Heading to a Pilgrimage through Japan

The long winter walk begins in Nagasaki on Tuesday, November 1st, All Saints' Day.  I hope to arrive in Nagasaki after changing planes in Tokyo from San Francisco.  I'll make inquiries and take a guess and send my snowshoes on ahead to a monastery further north where I'll likely encounter snow before it gets too deep.  I've broken my journey into 15 stages between the shrines and cathedrals I plan to visit and -- insha'allah -- arrive back in Nagasaki for Easter.  Where will I find the snow monkeys?  Will they throw things at me like the monkeys in Central America did?

I've devoted a good deal of time over the last several months preparing myself for this pilgrimage.  Last winter, while walking rather ungracefully on my snowshoes in the region north of the Great Lakes where the 17th-century French Jesuit missionaries were doing their thing, I considered the tremendous difficulty of their efforts - not only were their worlds full of some many more unknowns than mine, but they had enormous cedar-and-gut-string snowshoes that were a whole different story than my lightweight little aluminum ones.

I remember last winter, crossing some snow-covered frozen lake inlets east of Georgian Bay, I let my thoughts drift... 'this place could use a few hot springs'.  During the same time period that the French Jesuits were in the wilds of North America, rightly or wrongly on their mission of cultural exchange, Spanish and Portuguese Jesuits were over in Japan with a similar mission.  Japan has hot springs.  Hot springs in deep snow, with an overlapping cultural history from last winter's pilgrimage, here are the ingredients for this winter's pilgrimage.  I've never been to Japan before.  Every step will be new to me, every vista I overlook a new one, every person I meet a potential new friend, and good and interesting food. ...and snow monkeys.
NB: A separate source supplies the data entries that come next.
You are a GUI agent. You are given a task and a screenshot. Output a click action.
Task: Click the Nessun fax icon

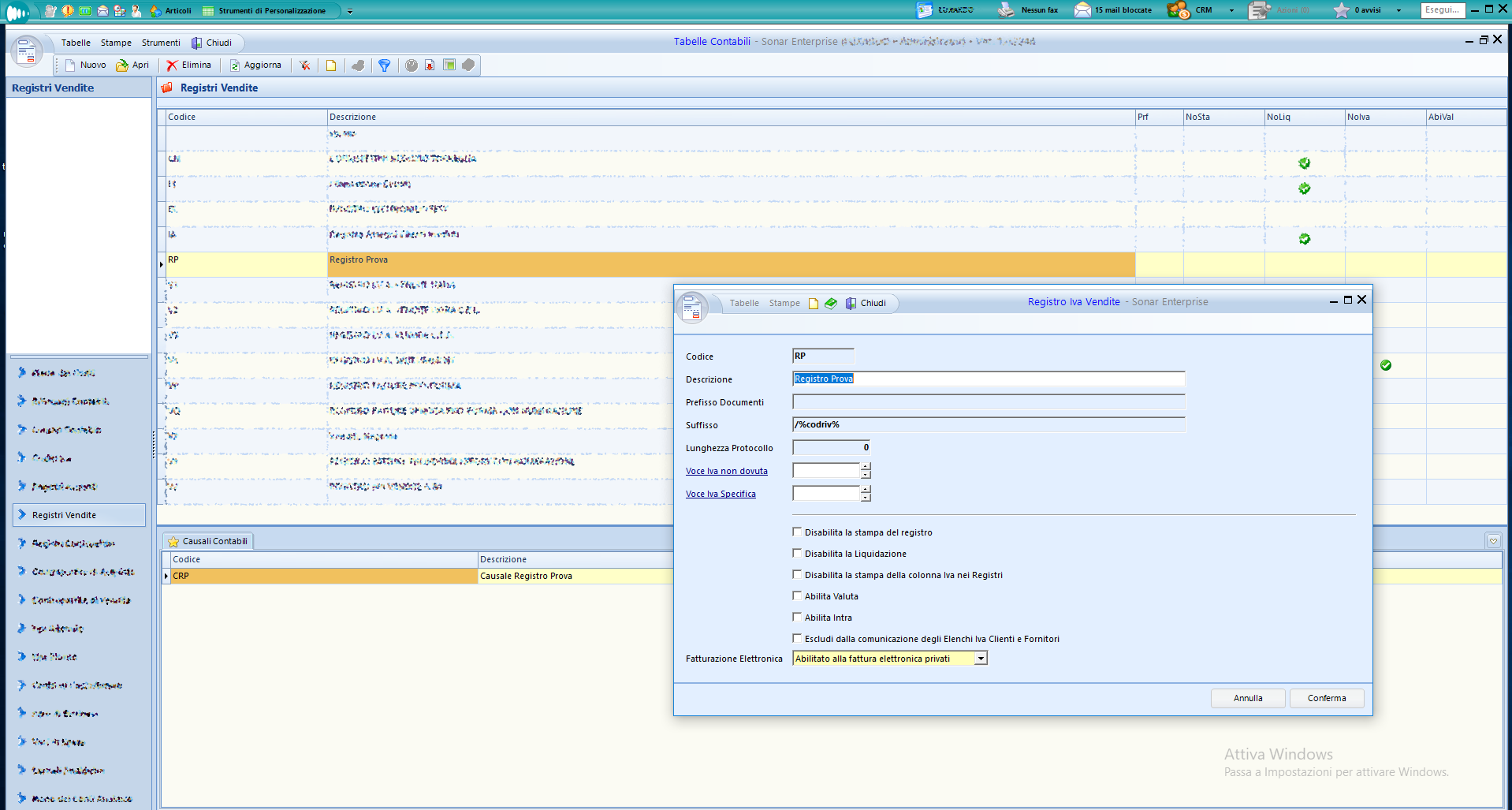tap(1006, 10)
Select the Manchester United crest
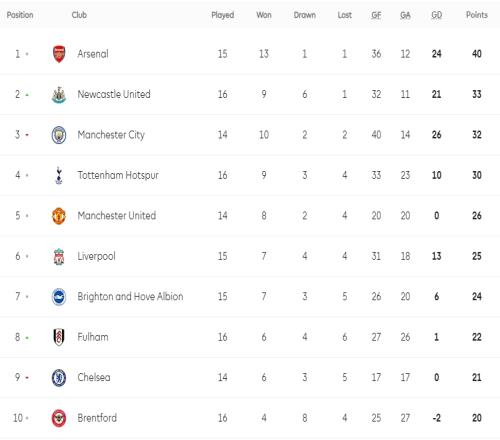 pos(59,216)
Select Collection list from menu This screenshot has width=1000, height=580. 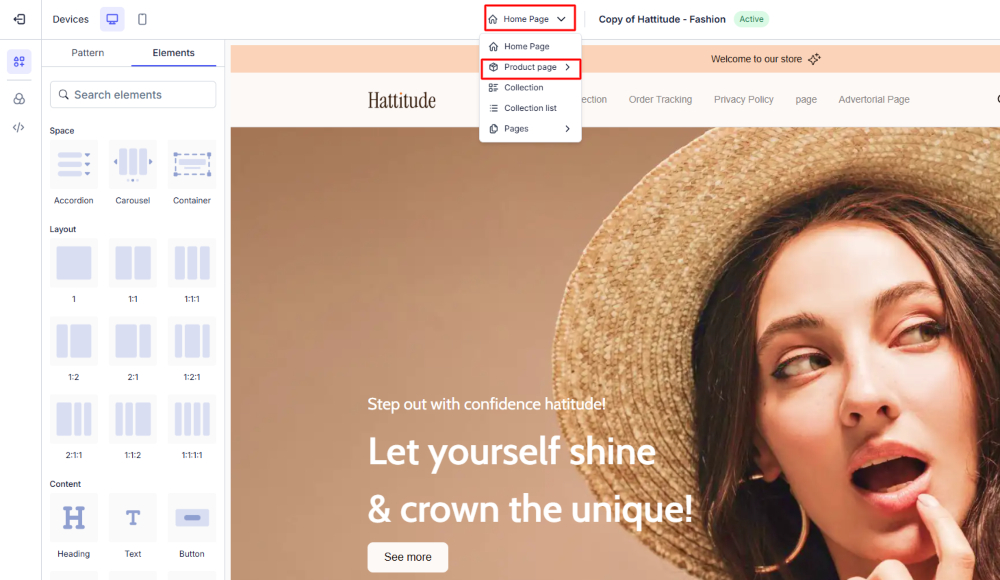coord(530,108)
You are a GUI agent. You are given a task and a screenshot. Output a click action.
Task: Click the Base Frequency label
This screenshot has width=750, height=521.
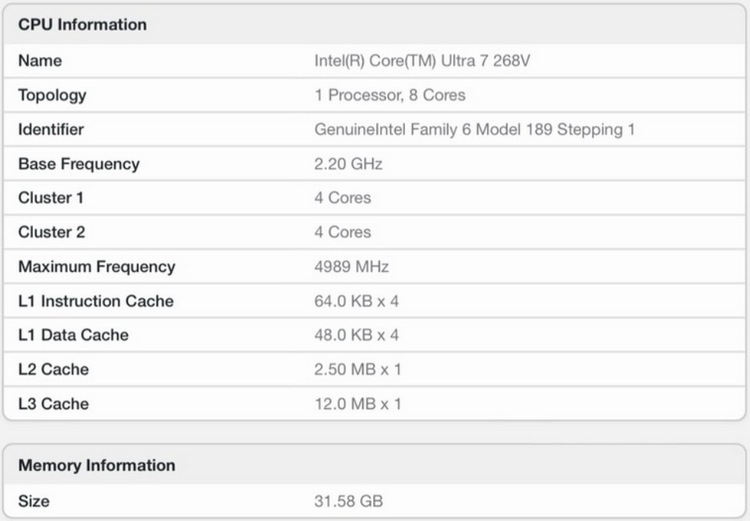79,164
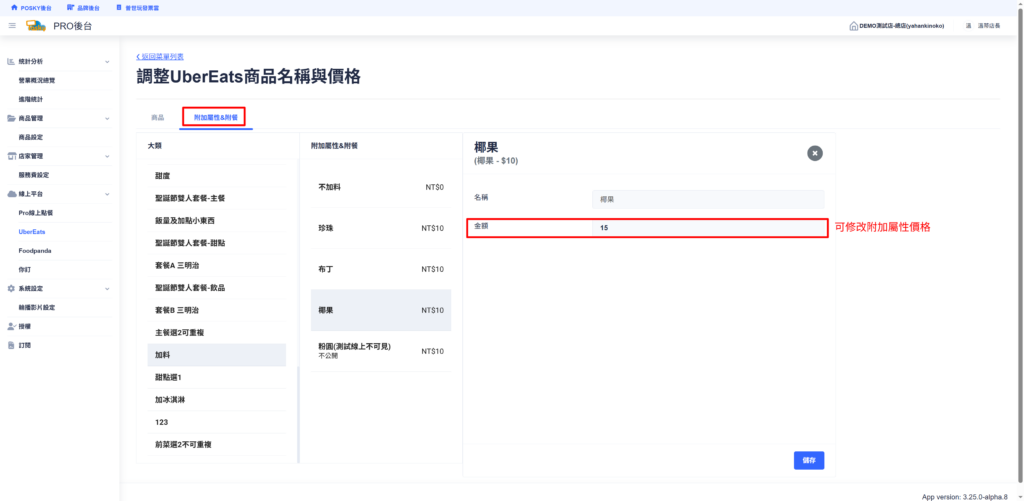
Task: Click the hamburger menu icon beside PRO後台
Action: [x=12, y=25]
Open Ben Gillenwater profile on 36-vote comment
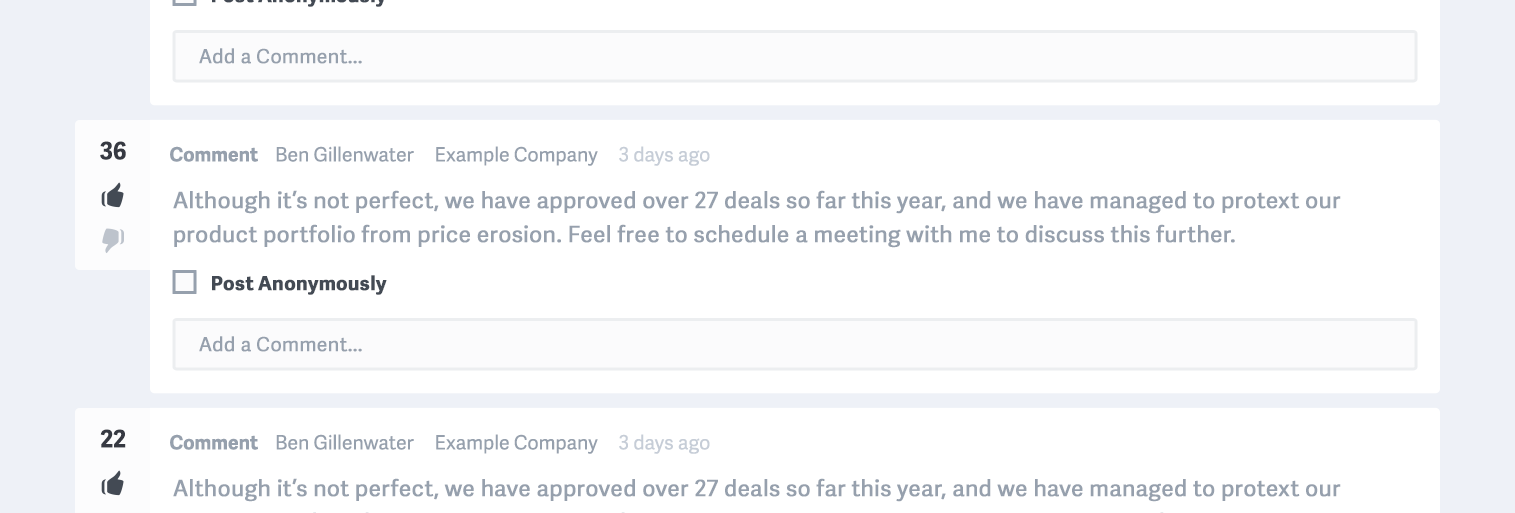The image size is (1515, 513). tap(344, 155)
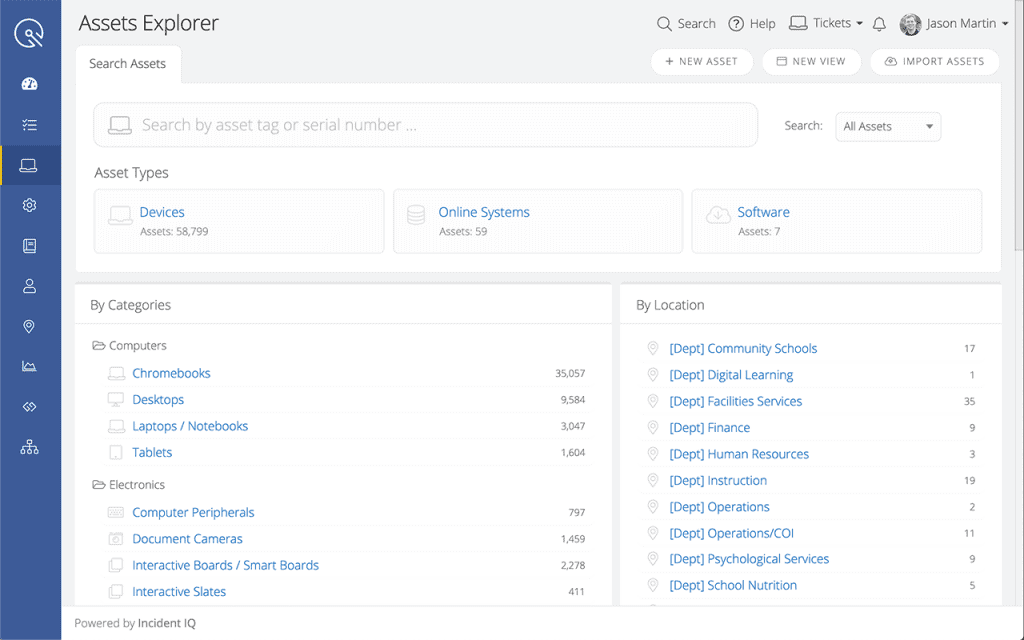This screenshot has height=640, width=1024.
Task: Select the Locations pin icon in sidebar
Action: click(x=31, y=325)
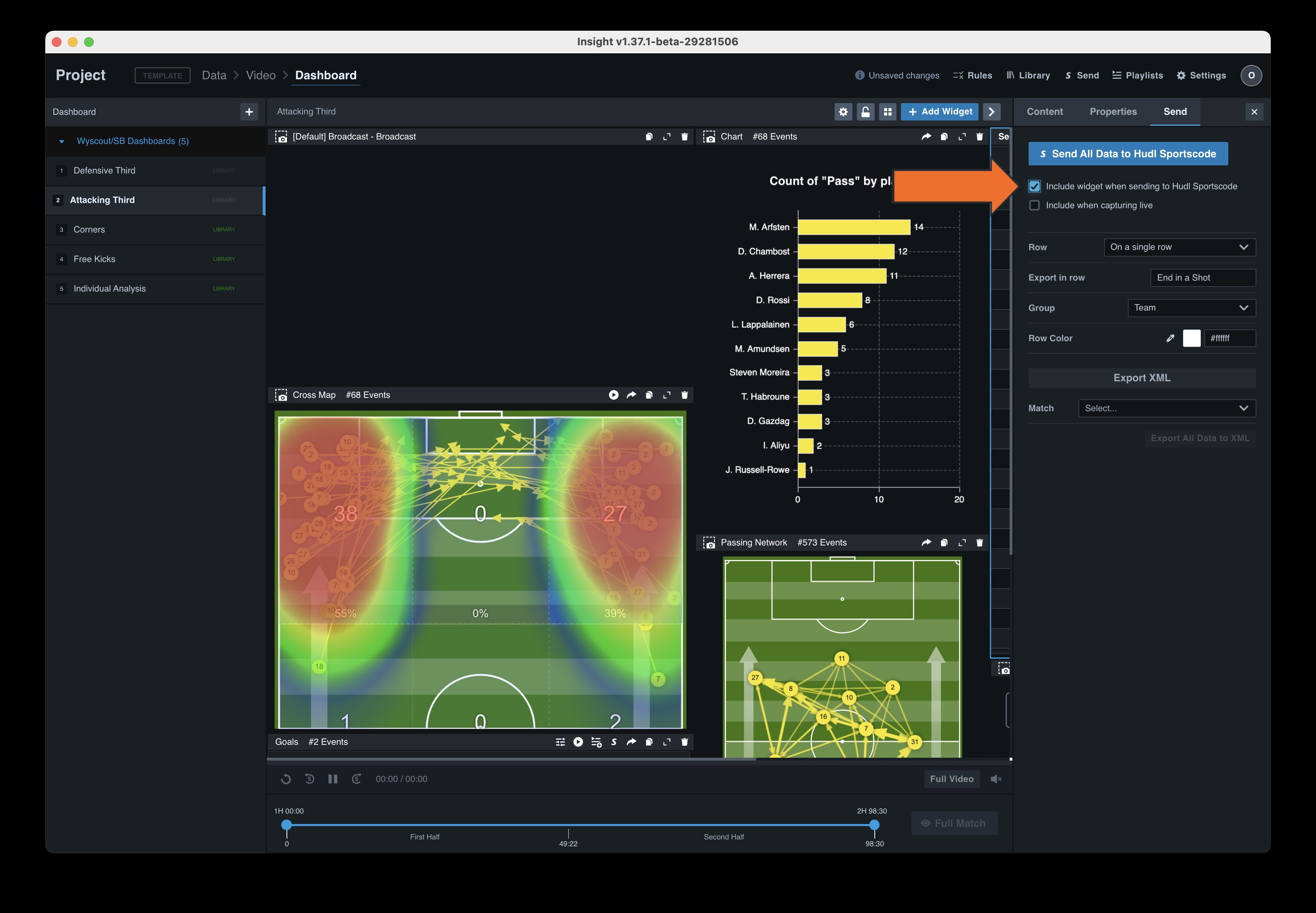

I've learned a few phrases in Japanese and learned to recognize at least a handful of kanji characters.  I'm comforted by the reputation of the Japanese to be particularly kind to strangers.  Although a nation at the mercy of earthquakes and volcanoes, I'm happy that, like Canada last winter, I'll be traveling in a place with a peaceful and stable government.  I've gotten a letter of introduction from the Archbishop of Denver, and had it translated into Japanese.  My winter pilgriming clothes and equipment are repaired and refreshed for the anticipated harsh winter of the mountainous regions -  though I've been gently informed that my backpack is looking a little shabby - I'm ready for the pilgrim season.  All Saints' Day until Easter.  Follow me, I'll try to update every few weeks.